Reproduce word for word the part of the ONNX-to-TensorRT passage below, from "Parses ONNX models" up to and including "builder->createNetworkV2(explicitBatch)".

PASSAGE SHOWN:
************

Parses ONNX models for execution with TensorRT.
See also the TensorRT documentation.
Development on the Master branch is for the latest version of TensorRT 7.0 with full-dimensions and dynamic shape support.
For previous versions of TensorRT, refer to their respective branches.
Building INetwork objects in full dimensions mode with dynamic shape support requires calling the following API:
C++
const auto explicitBatch = 1U << static_cast<uint32_t>(nvinfer1::NetworkDefinitionCreationFlag::kEXPLICIT_BATCH);
builder->createNetworkV2(explicitBatch)
Python
import tensorrt
explicit_batch = 1 << (int)(tensorrt.NetworkDefinitionCreationFlag.EXPLICIT_BATCH)
builder.create_network(explicit_batch)
For examples of usage of these APIs see:
Current supported ONNX operators are found in the operator support matrix.
For building on master, we recommend following the instructions on the master branch of TensorRT as there are new dependencies that were introduced to support these new features.
To build on older branches refer to their respective READMEs.
ONNX models can be converted to serialized TensorRT engines using the onnx2trt
executable:
onnx2trt my_model.onnx -o my_engine.trt
ONNX models can also be converted to human-readable text:
onnx2trt my_model.onnx -t my_model.onnx.txt
ONNX models can also be optimized by ONNX's optimization libraries.

************

RAW RECORDS:
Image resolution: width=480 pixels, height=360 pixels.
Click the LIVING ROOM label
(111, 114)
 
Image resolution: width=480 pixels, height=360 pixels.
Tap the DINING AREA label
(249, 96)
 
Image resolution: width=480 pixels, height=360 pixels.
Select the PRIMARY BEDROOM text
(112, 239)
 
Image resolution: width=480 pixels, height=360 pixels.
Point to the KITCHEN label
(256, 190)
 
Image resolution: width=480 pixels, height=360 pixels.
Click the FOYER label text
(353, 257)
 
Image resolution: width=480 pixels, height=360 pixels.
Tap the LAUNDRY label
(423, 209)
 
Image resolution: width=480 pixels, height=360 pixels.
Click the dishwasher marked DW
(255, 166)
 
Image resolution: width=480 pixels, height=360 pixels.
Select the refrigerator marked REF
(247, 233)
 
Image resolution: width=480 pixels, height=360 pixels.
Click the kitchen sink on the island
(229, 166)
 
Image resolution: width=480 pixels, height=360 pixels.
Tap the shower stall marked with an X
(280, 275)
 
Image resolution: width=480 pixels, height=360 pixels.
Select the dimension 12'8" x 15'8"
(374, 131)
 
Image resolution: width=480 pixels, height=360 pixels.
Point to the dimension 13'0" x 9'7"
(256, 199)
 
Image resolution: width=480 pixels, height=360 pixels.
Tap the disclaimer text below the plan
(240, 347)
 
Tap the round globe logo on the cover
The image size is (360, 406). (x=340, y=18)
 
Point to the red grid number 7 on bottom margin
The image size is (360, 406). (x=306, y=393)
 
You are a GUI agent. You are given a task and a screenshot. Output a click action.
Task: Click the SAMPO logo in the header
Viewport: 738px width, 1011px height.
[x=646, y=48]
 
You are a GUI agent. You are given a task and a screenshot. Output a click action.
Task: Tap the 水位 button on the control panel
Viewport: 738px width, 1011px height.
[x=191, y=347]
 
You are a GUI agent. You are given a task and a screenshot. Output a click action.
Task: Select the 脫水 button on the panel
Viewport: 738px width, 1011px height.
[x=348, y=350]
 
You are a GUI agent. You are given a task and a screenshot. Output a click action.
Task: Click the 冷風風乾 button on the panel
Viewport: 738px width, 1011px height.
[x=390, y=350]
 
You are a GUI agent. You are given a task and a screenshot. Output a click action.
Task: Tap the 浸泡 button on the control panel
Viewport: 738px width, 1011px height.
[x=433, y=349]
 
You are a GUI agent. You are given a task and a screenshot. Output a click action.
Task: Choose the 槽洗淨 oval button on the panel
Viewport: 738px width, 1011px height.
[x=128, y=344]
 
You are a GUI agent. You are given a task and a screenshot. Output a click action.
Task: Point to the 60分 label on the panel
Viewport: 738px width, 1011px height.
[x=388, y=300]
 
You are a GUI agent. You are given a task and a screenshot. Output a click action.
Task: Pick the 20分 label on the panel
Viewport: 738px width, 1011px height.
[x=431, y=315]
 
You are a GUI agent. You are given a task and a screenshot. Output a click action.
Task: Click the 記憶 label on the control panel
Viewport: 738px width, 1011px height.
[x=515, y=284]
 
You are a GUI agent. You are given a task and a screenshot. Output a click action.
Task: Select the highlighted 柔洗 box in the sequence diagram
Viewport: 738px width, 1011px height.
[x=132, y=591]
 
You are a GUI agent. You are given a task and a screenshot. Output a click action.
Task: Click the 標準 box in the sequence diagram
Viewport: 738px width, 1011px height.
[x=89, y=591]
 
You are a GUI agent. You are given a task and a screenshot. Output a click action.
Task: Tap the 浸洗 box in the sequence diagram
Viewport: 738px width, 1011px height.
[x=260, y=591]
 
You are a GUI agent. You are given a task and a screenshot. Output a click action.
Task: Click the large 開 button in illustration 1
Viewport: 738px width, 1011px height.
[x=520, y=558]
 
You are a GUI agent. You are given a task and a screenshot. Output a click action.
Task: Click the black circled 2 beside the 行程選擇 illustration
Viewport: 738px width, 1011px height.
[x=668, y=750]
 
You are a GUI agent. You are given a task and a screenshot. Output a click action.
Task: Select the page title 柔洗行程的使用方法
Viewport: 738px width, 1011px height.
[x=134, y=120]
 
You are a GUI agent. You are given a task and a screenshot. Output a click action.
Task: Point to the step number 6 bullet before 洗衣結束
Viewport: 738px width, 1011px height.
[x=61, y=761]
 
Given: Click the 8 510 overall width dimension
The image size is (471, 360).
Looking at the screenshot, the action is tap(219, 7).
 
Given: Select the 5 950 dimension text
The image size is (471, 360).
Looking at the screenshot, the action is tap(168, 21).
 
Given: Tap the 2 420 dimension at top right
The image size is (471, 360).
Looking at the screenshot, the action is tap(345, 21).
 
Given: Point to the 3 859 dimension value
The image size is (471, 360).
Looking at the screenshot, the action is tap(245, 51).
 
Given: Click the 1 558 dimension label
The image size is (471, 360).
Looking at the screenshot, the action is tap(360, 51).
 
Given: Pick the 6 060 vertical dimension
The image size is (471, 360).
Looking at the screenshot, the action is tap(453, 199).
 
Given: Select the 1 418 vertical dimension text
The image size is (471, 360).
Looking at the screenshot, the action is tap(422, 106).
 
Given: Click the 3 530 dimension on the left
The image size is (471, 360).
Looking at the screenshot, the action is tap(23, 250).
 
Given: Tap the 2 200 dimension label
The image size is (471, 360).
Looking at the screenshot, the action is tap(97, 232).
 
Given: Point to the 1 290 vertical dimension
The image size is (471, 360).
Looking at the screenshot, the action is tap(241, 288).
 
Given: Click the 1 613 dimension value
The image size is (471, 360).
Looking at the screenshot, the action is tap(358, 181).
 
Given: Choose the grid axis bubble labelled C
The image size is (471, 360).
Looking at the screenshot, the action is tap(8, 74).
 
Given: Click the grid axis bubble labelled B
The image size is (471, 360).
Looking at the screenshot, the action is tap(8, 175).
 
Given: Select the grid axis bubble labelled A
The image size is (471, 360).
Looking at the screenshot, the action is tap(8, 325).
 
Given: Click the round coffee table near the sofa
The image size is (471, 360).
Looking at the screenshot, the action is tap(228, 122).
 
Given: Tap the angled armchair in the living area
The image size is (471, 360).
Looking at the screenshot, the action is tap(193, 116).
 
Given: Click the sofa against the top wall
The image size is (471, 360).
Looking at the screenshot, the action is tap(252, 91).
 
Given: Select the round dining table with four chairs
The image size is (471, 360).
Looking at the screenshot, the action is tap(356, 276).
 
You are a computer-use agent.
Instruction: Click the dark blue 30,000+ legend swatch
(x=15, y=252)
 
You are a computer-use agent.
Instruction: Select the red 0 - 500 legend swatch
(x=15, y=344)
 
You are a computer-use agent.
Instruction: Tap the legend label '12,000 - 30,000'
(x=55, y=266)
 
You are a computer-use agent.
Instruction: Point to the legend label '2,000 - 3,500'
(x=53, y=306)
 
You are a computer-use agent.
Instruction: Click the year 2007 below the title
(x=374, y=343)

************

EXPECTED ANSWER:
Parses ONNX models for execution with TensorRT.
See also the TensorRT documentation.
Development on the Master branch is for the latest version of TensorRT 7.0 with full-dimensions and dynamic shape support.
For previous versions of TensorRT, refer to their respective branches.
Building INetwork objects in full dimensions mode with dynamic shape support requires calling the following API:
C++
const auto explicitBatch = 1U << static_cast<uint32_t>(nvinfer1::NetworkDefinitionCreationFlag::kEXPLICIT_BATCH);
builder->createNetworkV2(explicitBatch)